Tiga tahun tak berjumpa, tak ada yang berbeda dari cowok itu. Masih dengan wajahnya yang tegas, sorot matanya yang tajam, hanya saja Leo kini menghias kedua lengannya dengan tatto dan piercing di telinganya.
“Gak usah takut lagi, kita bakalan sering ketemu,” ucap Leo. “Jangan lupa minum obat, Kar.”
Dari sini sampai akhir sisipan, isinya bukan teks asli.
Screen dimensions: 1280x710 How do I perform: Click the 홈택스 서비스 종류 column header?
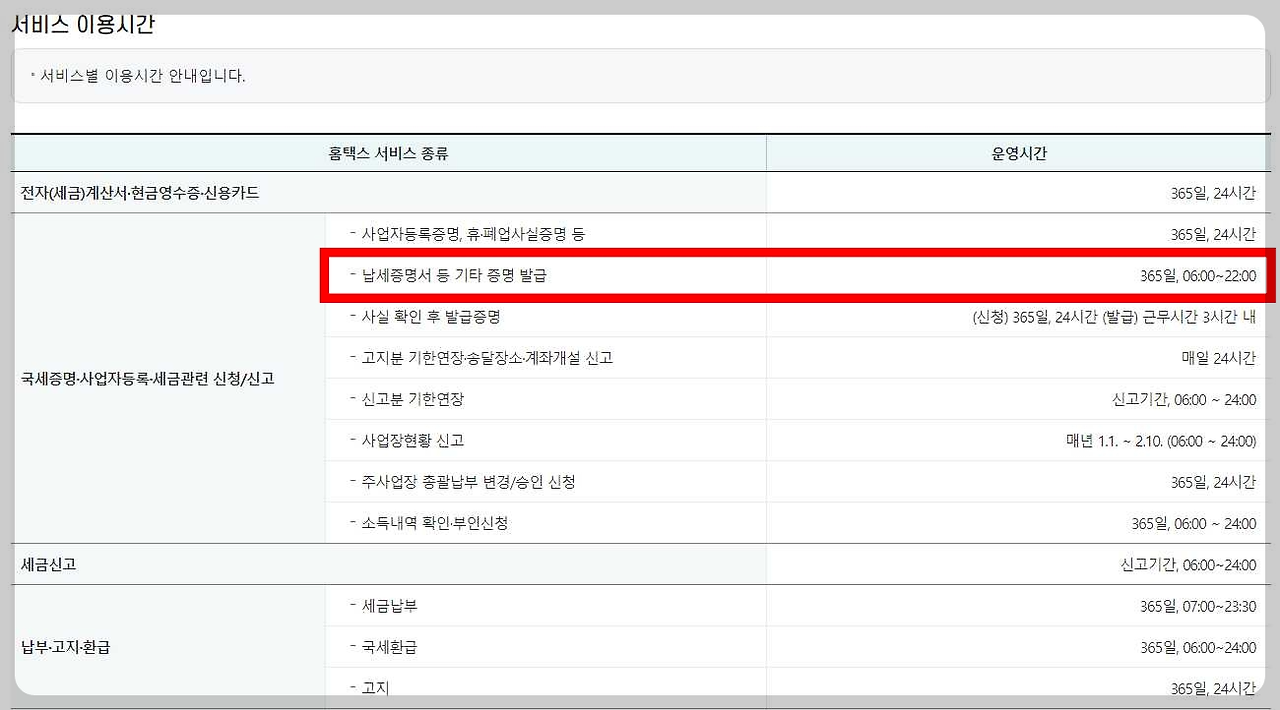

Gadis itu tak menjawab, terdiam datar memperhatikan Leo. Ingin rasanya mulutnya berkata sesuatu, tapi kejadian barusan sudah membuatnya cukup ketakutan. Leo menepuk pundak mereka berempat, memberikan salam perpisahan. Detik kemudian, ia menyalakan mesin motornya dan berlalu.
“Shen,” tegur Fathan. “Lo gak pa-pa?”
Shenina mengangguk. “Gue baik-baik aja, mendingan sekarang kita pulang. Obatin luka-luka kalian.”
“Lo gak luka?” tanya Arsen skeptis.
“Badan gue pegel,” jawab Shenina lalu masuk ke dalam mobil, mengambil alih kemudi karena tak tega dengan Bagas yang masih meringis kesakitan.